Regular readers may remember that I read and reviewed James Smythe’s debut novel, The Testimony, last year. So it was with no small amount of trepidation – and a certain amount of excitement – that I sat down to read this, his second offering. The Explorer, on the surface, takes Smythe into a completely different genre, this time into the realms of hard science fiction. What we discover as we read, is that space, the isolation offered by a deep-space vessel, and all the other trappings of the genre, are little more than the backdrop for an intense and often surprising character study.

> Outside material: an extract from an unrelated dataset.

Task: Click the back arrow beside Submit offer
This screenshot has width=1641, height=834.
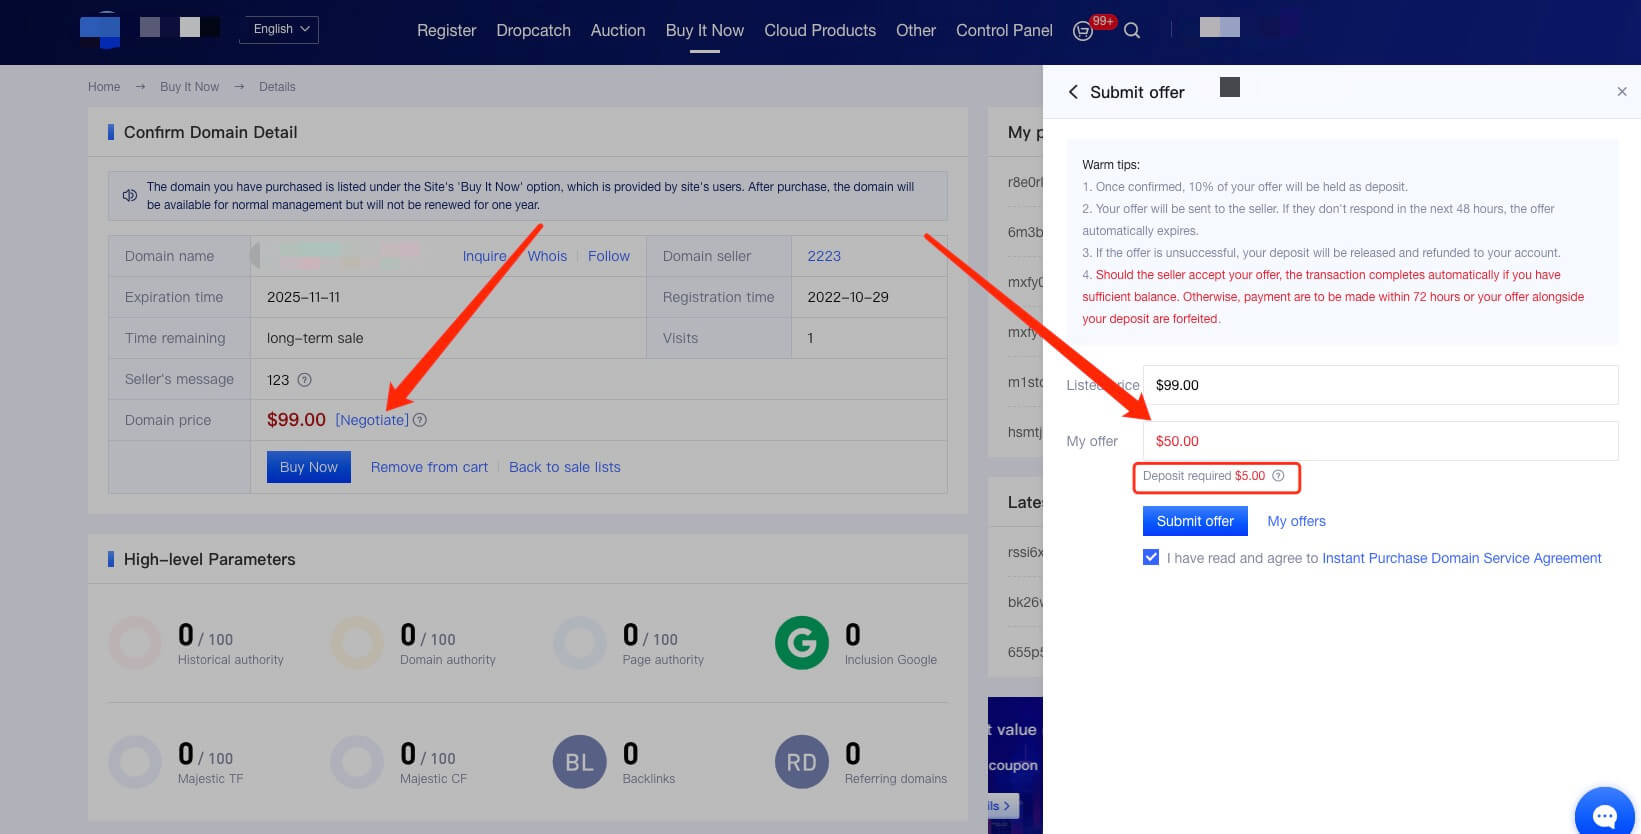Action: tap(1073, 92)
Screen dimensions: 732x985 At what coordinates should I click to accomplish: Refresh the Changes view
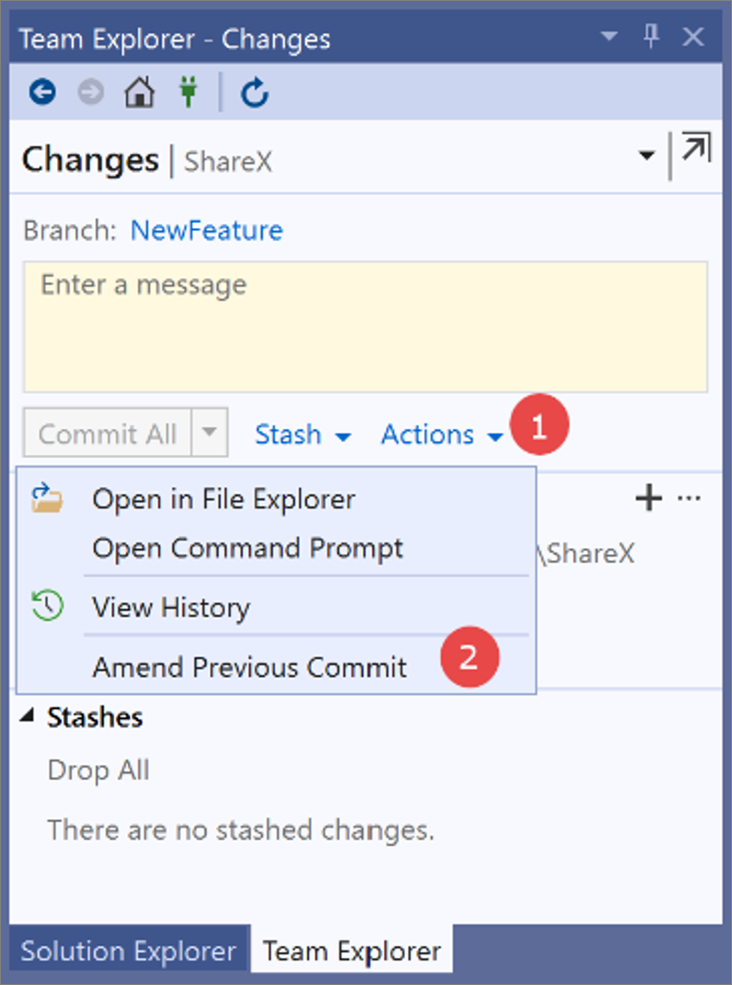[255, 93]
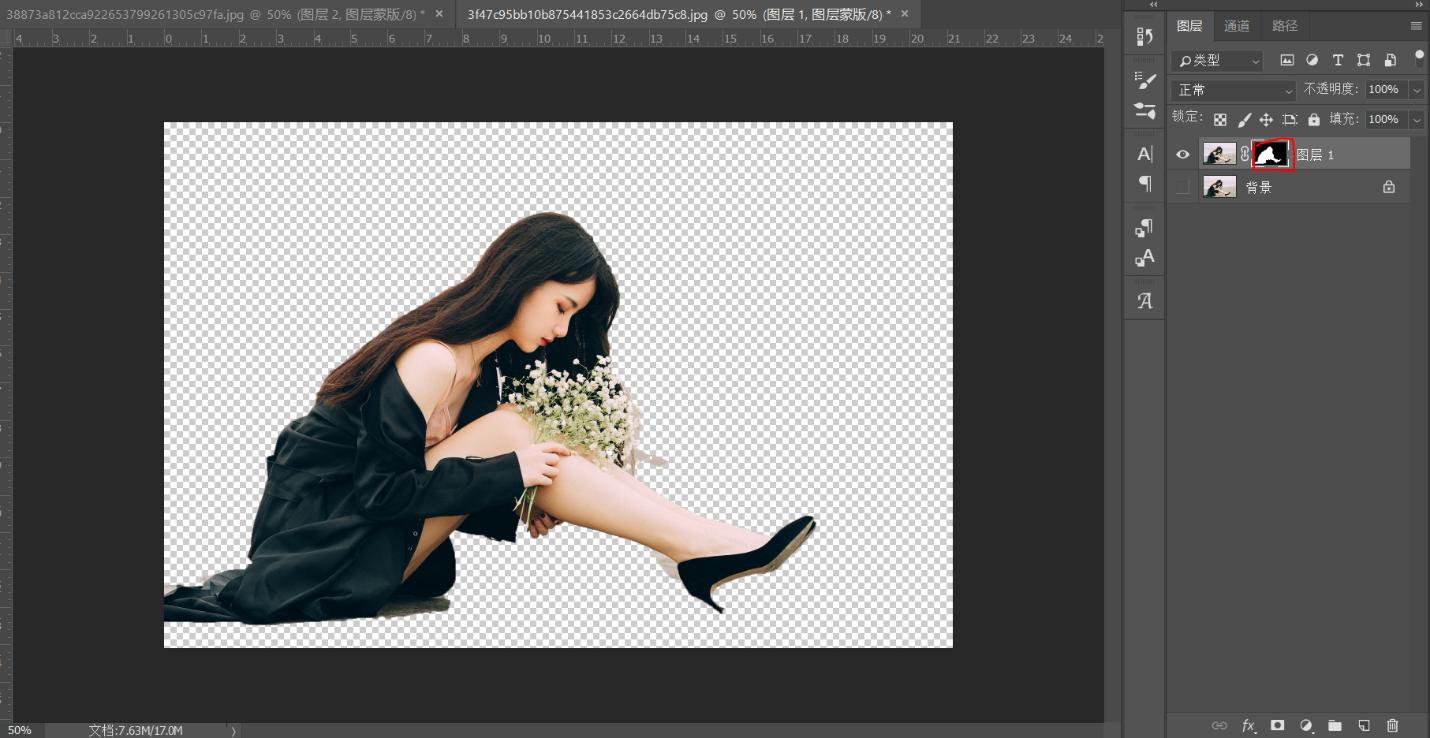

It’s impossible to talk about too much of the plot without giving everything away, so in the interest of avoiding any spoilers I’ll be as vague as possible, while still hopefully conveying some sense of the gist of the story. At the centre of things stands Cormac Easton, the lone survivor on a weeks-long deep-space flight. As the story opens, Cormac gives us a brief overview of how his crewmates died, and we watch boredom and insecurity set in as he spends most of his days staring at control panels, unable to do anything to change the ship’s course. Luckily for the reader, the boredom never breaks from the confines of the page. From the opening sentence, we’re hooked, drawn into the story in a single, masterful stroke that guarantees we will still be on board at the final page.
One of the first things I did when I realised that I was never going to make it home – when I was the only crewmember left, all the others stuffed into their sleeping chambers like rigid, vacuum-packed action figures – was to write up a list of everybody I would never see again; let me wallow in it, swim around in missing them as much as I could.
Cormac, it turns out, is the ultimate unreliable narrator. As Smythe expands on the brief overview we are given at the novel’s opening – without ever breaking out of Cormac’s character – we quickly learn that this man is not exactly all that he seems. As we watch his humanity and sanity slowly dissolve in the loneliness of space, and with the help of flashbacks detailing how he secured his place on the mission, Smythe hits us with a number of revelations, each packing more of a punch than the last, and each renewing our suspicion of our narrator, making us question his motives, his sanity, his whole story. There are similarities to, and themes shared with, the likes of Clarke’s 2001: A Space Odyssey and Lem’s Solaris, but The Explorer manages to be completely original and Smythe always manages to retain the upper hand with the reader, moving the plot in the opposite direction to the one we expect or dropping a bombshell that changes the very nature of our relationship with Cormac, never letting us get too comfortable with the proceedings, or too close to a working theory about what’s going on.
Smythe’s second novel delivers on every level. It’s an intense and quietly horrific ride that keeps the reader hooked throughout. Literary science fiction that still manages to be cinematic in scope, The Explorer succeeds where The Testimony failed: it carries through on its early promises and presents a satisfying conclusion worthy of what has come before. Beautifully written and cleverly constructed, The Explorer establishes James Smythe as one of Britain’s best young writers. Don’t let the scifi tag deter you: what you’ll find behind that beautiful cover is a must-read for all lovers of great fiction.